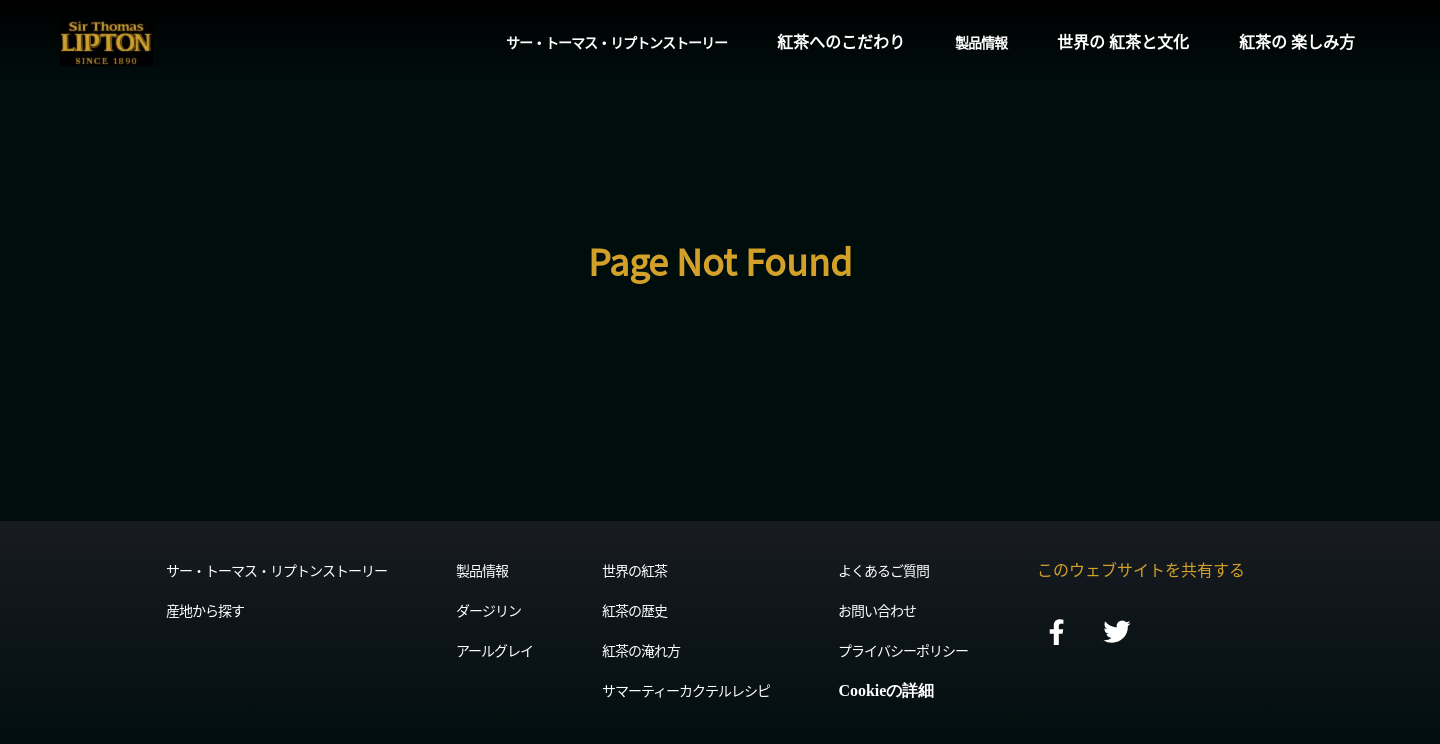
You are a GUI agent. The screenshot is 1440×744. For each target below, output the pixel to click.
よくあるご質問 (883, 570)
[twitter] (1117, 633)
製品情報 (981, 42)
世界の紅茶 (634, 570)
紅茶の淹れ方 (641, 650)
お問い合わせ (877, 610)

⁂

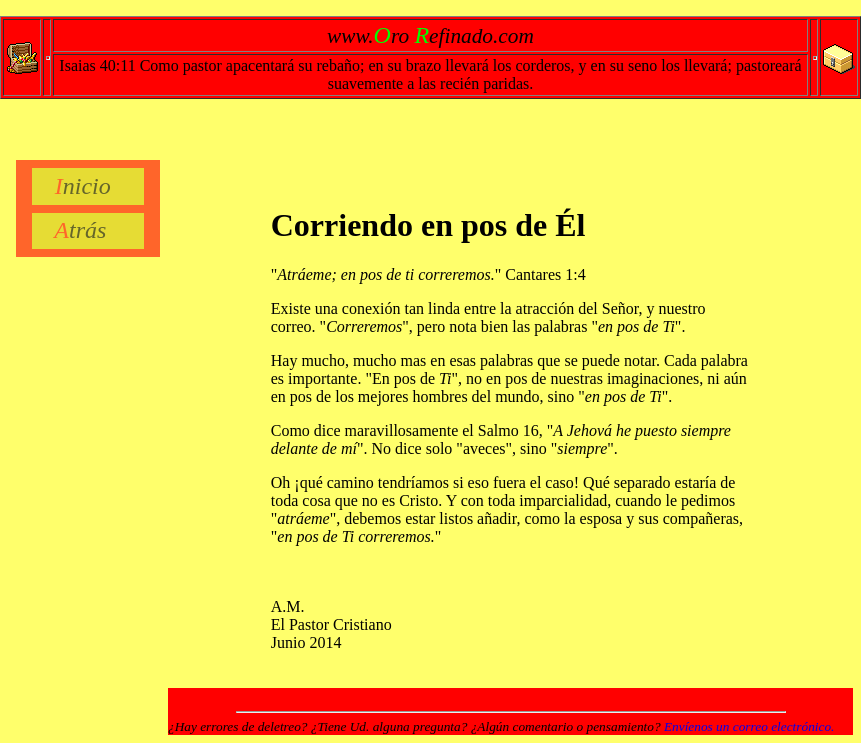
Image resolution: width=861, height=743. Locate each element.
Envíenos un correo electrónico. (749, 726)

⁂

Given exercise: Could you put the lines of the listing, from the one containing "You are a GUI" through the one containing "紅茶の淹れ方 (641, 650)", into a numbered list with blank lines left out?

Exercise solution:
1. You are a GUI agent. The screenshot is 1440×744. For each target below, output the pixel to click.
2. よくあるご質問 (883, 570)
3. [twitter] (1117, 633)
4. 製品情報 (981, 42)
5. 世界の紅茶 (634, 570)
6. 紅茶の淹れ方 (641, 650)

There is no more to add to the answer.